As medidas sociais implementadas por Nunes da Rosa visaram a melhoria das condições de vida das populações carentes em todos os sentidos. O bem da pátria, apesar do pendor monárquico de Nunes da Rosa, está acima das afeições monárquicas ou das antipatias republicanas, como podemos notar de a Nota da Semana, de 30 de Julho de 1924: “enganam- se os que nos taxam de extremismo monárquico. O que queremos é que a pátria se salve, seja lá pela mão de quem for”.

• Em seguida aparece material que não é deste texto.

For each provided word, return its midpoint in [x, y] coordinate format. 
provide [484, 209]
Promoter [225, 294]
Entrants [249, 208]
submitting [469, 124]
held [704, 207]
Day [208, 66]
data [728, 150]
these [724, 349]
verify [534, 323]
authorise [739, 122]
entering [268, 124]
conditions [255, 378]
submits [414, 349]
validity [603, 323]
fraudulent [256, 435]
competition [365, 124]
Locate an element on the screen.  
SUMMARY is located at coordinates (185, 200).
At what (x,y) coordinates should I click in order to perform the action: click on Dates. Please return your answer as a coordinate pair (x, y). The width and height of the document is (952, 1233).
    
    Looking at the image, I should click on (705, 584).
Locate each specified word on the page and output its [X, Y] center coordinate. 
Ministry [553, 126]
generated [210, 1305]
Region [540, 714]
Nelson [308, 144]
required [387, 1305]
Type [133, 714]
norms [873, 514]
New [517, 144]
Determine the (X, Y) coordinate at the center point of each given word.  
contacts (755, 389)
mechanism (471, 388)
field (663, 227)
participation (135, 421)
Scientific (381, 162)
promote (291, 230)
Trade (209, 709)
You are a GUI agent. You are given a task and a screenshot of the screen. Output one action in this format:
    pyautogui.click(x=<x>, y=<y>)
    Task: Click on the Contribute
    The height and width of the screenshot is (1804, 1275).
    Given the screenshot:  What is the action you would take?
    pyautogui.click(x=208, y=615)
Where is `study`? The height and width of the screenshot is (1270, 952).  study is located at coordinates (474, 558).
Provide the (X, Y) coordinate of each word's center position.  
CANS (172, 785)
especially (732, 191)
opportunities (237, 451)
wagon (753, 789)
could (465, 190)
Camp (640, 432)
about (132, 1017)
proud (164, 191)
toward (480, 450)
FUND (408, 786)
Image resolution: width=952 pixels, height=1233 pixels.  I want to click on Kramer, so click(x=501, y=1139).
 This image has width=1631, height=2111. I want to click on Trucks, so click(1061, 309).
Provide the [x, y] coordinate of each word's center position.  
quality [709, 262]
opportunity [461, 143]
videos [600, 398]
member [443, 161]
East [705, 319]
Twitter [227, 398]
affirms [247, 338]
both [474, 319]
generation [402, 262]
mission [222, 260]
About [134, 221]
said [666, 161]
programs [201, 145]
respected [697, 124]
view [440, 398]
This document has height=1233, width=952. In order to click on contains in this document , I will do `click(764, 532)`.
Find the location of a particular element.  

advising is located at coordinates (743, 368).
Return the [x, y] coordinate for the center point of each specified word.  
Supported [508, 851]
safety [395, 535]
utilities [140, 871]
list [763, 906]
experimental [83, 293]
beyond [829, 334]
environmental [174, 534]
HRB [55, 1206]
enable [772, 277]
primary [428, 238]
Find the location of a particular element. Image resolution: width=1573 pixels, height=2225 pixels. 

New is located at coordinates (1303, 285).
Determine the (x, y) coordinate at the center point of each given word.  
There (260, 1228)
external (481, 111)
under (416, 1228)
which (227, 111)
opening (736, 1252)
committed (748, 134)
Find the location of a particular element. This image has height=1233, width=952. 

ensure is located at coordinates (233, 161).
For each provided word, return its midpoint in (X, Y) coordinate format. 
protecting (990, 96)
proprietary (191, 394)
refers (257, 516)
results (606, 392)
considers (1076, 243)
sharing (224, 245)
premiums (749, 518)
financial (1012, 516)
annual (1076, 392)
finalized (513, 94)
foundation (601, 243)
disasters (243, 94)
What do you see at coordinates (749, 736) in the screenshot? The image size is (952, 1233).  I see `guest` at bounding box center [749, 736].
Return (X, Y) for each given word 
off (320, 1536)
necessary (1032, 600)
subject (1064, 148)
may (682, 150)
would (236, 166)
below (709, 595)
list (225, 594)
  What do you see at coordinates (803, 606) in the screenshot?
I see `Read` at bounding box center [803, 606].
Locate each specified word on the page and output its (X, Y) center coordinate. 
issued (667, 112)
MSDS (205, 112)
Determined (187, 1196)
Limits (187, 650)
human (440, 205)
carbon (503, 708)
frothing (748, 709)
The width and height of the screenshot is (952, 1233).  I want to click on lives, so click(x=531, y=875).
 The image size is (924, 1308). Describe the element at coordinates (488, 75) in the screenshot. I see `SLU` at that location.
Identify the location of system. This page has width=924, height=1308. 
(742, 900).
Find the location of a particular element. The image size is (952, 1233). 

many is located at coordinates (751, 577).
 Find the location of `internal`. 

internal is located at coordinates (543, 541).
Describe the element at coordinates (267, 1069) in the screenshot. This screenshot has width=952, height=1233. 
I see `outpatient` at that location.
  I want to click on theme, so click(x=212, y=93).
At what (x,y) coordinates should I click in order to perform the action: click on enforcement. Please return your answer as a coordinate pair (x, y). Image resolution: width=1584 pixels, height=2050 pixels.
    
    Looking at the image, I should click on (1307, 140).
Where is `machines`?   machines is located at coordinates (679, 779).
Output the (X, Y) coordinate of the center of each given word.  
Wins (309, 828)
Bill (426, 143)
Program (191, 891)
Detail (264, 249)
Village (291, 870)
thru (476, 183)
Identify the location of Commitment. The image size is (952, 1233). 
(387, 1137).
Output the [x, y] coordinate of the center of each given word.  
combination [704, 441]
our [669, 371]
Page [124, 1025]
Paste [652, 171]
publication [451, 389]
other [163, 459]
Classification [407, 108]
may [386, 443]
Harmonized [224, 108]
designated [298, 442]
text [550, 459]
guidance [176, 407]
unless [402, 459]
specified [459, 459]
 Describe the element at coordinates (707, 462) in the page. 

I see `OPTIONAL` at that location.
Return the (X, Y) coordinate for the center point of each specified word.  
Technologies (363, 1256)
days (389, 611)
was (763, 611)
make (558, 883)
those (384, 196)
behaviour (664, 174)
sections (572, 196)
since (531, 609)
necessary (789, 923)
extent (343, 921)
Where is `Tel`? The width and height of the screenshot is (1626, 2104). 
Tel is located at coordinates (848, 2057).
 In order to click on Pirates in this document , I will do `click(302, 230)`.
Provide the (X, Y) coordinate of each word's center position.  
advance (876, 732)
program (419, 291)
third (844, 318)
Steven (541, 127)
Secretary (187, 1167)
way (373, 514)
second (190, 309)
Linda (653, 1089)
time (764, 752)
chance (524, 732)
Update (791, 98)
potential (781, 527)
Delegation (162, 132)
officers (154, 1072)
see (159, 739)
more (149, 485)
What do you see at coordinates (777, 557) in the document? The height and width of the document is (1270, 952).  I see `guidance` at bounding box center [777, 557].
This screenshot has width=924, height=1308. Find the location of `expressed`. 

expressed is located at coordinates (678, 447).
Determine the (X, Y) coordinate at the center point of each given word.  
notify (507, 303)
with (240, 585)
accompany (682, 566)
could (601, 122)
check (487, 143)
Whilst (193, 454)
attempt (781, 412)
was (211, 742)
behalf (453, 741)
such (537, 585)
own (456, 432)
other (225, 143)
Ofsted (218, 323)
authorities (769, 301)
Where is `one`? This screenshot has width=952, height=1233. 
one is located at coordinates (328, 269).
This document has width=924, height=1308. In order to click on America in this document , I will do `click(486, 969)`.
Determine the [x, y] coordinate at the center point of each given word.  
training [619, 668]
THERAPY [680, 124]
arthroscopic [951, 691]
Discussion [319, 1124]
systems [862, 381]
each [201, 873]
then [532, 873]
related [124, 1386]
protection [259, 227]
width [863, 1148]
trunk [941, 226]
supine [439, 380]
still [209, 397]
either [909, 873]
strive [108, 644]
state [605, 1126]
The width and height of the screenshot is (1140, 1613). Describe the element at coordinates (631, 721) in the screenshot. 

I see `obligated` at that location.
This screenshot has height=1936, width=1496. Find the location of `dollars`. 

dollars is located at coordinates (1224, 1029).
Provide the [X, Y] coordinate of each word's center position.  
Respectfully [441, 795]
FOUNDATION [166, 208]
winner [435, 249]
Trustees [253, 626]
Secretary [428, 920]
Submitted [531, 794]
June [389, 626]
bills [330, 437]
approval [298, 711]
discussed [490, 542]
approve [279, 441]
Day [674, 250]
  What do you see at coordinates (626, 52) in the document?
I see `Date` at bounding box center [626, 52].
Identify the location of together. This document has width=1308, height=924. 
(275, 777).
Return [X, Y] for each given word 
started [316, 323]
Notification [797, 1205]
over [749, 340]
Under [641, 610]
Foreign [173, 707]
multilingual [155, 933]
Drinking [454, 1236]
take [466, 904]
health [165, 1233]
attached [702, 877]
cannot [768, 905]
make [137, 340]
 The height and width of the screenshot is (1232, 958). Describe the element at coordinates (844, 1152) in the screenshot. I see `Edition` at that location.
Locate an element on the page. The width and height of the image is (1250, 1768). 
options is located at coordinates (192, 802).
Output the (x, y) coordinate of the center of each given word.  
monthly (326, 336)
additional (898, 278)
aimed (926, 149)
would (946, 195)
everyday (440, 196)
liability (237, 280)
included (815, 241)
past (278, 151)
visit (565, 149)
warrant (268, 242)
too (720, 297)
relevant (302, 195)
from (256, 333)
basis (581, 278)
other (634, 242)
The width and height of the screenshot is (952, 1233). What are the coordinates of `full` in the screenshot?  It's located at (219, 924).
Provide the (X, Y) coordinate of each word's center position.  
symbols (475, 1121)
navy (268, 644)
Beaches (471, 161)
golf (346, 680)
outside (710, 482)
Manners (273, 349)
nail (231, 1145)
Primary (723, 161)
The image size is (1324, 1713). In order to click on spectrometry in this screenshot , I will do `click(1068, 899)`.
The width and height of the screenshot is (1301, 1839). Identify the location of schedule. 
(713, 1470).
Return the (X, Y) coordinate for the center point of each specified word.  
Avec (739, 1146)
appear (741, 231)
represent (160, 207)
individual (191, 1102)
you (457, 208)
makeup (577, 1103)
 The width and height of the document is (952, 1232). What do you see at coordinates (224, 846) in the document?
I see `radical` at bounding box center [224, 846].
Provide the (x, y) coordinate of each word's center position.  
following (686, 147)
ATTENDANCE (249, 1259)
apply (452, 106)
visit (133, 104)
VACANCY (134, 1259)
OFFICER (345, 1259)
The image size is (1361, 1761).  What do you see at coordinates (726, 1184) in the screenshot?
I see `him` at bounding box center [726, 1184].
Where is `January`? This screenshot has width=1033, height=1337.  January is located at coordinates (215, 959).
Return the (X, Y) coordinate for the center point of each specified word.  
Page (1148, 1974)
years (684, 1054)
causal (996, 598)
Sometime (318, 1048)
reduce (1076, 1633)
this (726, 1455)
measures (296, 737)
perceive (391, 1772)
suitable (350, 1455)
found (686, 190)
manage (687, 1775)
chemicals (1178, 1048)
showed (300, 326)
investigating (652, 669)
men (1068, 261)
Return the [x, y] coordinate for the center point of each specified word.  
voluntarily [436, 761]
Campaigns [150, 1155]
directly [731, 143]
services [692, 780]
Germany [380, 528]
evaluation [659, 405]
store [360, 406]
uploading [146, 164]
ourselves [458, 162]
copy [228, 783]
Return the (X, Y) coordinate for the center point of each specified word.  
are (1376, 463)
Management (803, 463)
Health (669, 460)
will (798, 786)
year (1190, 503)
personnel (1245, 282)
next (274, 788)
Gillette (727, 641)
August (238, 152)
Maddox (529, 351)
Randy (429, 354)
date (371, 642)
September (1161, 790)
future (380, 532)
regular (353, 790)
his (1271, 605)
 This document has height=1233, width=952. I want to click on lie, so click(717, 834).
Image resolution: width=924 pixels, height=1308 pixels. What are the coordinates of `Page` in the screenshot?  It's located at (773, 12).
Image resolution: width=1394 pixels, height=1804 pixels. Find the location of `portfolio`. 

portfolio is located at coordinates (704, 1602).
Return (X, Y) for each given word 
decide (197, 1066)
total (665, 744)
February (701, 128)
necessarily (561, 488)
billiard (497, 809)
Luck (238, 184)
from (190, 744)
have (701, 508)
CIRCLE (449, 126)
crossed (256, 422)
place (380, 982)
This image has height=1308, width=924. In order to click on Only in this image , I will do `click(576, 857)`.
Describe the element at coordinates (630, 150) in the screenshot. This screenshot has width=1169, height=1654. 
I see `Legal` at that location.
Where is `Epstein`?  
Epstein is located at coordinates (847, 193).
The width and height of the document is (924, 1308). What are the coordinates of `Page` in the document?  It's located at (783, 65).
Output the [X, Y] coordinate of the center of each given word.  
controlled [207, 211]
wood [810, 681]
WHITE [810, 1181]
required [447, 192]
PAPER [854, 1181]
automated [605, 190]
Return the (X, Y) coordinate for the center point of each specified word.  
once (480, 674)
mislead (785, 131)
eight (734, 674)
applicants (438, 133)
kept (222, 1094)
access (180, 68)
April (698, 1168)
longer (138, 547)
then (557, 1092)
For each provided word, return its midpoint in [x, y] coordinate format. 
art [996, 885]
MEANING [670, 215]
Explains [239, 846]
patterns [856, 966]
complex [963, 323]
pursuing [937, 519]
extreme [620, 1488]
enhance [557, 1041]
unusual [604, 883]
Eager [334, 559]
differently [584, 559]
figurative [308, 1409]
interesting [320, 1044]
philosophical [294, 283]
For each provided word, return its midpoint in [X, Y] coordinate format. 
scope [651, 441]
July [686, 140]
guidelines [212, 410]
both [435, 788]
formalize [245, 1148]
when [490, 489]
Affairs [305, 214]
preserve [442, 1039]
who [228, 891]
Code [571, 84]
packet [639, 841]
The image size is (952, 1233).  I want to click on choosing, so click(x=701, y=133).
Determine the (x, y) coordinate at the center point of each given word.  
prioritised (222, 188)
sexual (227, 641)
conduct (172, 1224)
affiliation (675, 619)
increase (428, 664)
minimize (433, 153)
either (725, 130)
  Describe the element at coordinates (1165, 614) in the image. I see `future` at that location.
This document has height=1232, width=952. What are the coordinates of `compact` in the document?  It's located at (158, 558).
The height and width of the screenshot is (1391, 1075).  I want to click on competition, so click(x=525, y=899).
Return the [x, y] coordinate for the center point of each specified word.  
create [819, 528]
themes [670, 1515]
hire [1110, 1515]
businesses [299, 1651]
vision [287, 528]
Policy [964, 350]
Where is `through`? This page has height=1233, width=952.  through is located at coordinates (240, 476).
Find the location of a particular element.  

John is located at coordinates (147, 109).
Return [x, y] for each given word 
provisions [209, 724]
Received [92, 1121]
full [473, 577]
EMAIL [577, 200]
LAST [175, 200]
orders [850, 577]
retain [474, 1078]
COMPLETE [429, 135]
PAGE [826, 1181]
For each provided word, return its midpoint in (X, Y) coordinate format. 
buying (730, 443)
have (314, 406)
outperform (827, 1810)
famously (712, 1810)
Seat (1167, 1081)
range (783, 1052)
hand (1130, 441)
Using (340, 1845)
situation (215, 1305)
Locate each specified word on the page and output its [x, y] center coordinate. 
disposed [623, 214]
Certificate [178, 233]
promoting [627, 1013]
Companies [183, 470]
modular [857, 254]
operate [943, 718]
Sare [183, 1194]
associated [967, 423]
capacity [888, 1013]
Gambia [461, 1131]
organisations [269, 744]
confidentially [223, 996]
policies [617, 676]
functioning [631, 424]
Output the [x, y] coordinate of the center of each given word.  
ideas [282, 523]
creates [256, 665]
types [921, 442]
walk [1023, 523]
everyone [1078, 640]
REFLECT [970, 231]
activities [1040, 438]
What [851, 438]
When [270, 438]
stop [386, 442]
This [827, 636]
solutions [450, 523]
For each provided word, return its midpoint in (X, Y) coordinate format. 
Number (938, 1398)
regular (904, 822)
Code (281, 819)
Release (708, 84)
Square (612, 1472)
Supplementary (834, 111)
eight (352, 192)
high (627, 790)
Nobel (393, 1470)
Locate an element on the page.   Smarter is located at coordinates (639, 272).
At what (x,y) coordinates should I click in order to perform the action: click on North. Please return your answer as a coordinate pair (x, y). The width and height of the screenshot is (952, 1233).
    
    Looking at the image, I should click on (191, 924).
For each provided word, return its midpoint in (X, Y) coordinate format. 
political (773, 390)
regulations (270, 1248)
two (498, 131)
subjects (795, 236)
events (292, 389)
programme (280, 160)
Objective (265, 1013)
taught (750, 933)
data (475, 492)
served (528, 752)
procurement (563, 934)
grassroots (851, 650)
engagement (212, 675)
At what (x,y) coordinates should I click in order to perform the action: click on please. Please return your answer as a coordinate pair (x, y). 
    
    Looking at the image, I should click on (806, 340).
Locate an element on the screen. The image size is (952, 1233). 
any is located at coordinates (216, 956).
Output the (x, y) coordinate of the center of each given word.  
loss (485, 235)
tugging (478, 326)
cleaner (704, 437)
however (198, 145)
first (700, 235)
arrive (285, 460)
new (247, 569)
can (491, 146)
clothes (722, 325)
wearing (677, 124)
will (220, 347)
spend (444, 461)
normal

Além do seu conservadorismo monárquico, é de realçar a sua ação pedagógica junto das populações insulares, utilizando o jornal como o veículo de divulgação e, nesse particular, não se ficou pela ilha do Pico, mas manteve uma regular colaboração (contam-se noventa e duas crónicas, intituladas de Cartas da nossa Terra, onde se abordava, sobretudo, a necessidade e frequência da escola e se orientava a juventude para o desenvolvimento da agricultura das ilhas) com o jornal São Jorge, publicado na vila de Velas, na mesma época de A Ordem, sendo também um assíduo colaborador de O Telégrapho da Horta. A significativa colaboração na imprensa confessional e não confessional transformou-o em homem do triângulo, ou seja, das ilhas do grupo central: Faial, Pico e São Jorge (Tomás, 2010: 80).